◆ **What the task asks**:
Entries follow. Give back exactly the lines starting at the one containing "Select the Actions sidebar item" and ending at the one containing "Task: Like Koonzoo1's reply tweet", and no other lines.

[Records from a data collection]
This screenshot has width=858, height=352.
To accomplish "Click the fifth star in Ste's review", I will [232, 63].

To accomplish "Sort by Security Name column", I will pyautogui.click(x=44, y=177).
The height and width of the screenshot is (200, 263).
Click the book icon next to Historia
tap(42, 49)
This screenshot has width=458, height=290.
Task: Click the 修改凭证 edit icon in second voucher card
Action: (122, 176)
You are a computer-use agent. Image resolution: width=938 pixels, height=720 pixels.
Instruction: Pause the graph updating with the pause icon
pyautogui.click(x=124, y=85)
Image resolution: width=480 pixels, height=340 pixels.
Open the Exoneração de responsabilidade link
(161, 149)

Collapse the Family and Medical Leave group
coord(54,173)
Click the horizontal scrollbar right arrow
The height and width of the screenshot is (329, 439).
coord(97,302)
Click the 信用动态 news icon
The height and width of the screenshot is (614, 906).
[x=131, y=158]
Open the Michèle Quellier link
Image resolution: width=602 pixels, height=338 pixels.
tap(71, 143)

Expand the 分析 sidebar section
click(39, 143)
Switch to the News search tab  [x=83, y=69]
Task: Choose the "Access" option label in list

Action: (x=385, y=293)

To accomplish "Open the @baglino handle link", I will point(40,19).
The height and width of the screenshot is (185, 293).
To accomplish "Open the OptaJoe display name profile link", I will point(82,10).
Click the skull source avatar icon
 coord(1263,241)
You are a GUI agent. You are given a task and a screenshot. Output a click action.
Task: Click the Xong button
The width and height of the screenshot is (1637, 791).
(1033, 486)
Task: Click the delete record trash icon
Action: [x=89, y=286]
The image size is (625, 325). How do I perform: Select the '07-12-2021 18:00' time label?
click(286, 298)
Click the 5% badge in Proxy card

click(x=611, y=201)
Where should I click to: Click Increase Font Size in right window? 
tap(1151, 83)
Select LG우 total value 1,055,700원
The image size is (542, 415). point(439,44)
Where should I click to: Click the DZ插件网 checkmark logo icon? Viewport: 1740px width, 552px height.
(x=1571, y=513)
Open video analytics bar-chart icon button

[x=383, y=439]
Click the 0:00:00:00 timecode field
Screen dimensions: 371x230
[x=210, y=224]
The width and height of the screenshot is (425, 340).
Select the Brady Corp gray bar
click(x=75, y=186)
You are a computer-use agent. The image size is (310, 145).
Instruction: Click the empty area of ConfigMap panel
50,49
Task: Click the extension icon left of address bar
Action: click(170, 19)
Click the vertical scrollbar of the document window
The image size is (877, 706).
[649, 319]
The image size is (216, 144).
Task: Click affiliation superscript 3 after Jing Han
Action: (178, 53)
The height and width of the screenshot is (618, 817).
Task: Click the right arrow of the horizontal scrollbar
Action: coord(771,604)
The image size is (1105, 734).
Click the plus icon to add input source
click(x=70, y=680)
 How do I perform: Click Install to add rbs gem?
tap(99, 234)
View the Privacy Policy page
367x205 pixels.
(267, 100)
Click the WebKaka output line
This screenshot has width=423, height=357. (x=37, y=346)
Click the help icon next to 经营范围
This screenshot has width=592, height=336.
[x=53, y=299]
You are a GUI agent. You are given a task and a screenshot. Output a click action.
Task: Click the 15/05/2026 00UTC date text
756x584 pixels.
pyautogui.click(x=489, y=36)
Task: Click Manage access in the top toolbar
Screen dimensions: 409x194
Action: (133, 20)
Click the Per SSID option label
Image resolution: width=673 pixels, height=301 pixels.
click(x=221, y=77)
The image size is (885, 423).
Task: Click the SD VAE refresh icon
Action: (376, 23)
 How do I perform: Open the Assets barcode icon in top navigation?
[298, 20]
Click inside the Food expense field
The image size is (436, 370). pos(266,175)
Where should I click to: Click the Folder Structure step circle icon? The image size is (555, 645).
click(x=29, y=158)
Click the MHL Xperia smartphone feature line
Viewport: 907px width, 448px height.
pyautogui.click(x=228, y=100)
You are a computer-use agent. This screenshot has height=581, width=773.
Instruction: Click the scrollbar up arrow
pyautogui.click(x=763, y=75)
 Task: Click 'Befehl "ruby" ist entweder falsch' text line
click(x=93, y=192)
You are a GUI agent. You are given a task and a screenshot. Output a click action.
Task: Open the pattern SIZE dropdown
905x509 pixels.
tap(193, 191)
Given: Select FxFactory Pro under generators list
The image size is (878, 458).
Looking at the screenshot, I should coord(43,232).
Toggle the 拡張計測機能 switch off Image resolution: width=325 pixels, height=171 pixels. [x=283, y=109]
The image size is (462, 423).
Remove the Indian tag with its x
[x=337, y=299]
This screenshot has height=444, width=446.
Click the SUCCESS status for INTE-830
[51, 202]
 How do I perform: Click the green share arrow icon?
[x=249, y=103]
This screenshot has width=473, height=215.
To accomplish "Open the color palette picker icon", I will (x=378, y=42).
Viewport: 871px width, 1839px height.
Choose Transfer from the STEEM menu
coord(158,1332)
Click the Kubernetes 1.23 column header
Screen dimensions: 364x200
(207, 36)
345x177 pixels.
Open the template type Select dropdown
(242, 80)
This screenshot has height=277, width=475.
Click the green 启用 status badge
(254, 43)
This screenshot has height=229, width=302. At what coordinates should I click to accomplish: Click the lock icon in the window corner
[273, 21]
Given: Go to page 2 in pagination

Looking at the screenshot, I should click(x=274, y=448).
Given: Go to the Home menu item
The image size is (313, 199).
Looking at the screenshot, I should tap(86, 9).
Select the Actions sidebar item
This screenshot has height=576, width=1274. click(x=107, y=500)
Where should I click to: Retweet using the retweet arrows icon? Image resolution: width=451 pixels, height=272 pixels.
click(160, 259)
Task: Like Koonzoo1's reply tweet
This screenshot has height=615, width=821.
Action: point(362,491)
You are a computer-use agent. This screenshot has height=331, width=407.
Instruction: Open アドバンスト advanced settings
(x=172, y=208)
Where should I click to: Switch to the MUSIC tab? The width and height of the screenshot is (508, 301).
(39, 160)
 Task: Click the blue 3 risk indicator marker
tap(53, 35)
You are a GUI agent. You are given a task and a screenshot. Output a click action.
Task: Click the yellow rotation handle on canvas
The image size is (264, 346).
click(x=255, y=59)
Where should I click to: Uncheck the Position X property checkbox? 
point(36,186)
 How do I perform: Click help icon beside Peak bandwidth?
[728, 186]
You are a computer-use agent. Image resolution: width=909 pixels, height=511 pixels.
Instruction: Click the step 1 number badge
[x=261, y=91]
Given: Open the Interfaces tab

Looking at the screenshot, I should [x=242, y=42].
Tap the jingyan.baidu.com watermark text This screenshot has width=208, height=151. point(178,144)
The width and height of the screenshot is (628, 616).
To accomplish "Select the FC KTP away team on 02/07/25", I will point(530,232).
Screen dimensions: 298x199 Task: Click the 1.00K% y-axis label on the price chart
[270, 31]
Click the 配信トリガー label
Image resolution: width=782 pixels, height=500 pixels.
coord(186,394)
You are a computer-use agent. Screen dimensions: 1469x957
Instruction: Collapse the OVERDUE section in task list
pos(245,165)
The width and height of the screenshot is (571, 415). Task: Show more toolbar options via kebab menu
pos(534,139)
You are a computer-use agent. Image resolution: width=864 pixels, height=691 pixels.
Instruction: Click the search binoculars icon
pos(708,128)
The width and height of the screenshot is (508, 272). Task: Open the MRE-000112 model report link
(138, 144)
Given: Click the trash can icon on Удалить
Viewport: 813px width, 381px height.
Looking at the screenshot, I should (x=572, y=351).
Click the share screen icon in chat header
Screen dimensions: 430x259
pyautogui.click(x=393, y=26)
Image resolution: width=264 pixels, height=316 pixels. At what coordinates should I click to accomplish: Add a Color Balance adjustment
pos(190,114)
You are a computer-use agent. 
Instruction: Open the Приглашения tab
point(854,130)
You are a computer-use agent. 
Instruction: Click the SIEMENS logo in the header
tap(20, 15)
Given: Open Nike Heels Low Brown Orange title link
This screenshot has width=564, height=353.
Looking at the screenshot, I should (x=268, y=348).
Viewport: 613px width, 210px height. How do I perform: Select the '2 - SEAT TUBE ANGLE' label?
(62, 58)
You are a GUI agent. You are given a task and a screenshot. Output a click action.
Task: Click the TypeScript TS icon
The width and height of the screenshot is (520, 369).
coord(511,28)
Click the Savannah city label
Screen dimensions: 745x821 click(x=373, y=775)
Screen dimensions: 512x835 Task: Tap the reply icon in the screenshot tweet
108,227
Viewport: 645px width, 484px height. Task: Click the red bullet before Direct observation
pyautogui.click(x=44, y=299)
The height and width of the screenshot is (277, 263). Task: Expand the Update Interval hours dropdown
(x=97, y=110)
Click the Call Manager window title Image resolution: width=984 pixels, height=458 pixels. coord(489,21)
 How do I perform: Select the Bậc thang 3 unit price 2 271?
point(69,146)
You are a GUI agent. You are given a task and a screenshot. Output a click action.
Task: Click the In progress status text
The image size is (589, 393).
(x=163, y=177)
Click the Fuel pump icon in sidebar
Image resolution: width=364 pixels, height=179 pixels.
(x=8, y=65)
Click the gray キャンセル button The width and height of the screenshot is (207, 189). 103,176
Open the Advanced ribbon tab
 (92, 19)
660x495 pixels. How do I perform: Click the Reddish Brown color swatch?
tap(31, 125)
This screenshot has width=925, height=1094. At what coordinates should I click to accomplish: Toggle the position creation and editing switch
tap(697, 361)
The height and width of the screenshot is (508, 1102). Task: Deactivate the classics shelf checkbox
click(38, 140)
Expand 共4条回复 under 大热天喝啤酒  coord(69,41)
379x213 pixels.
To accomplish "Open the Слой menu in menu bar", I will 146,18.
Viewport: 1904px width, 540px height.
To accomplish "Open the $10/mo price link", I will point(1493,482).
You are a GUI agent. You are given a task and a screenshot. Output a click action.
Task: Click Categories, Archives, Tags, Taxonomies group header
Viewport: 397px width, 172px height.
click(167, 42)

◆ **Solution**:
Select the Actions sidebar item
This screenshot has height=576, width=1274. click(x=107, y=500)
Where should I click to: Retweet using the retweet arrows icon? Image resolution: width=451 pixels, height=272 pixels.
click(160, 259)
Task: Like Koonzoo1's reply tweet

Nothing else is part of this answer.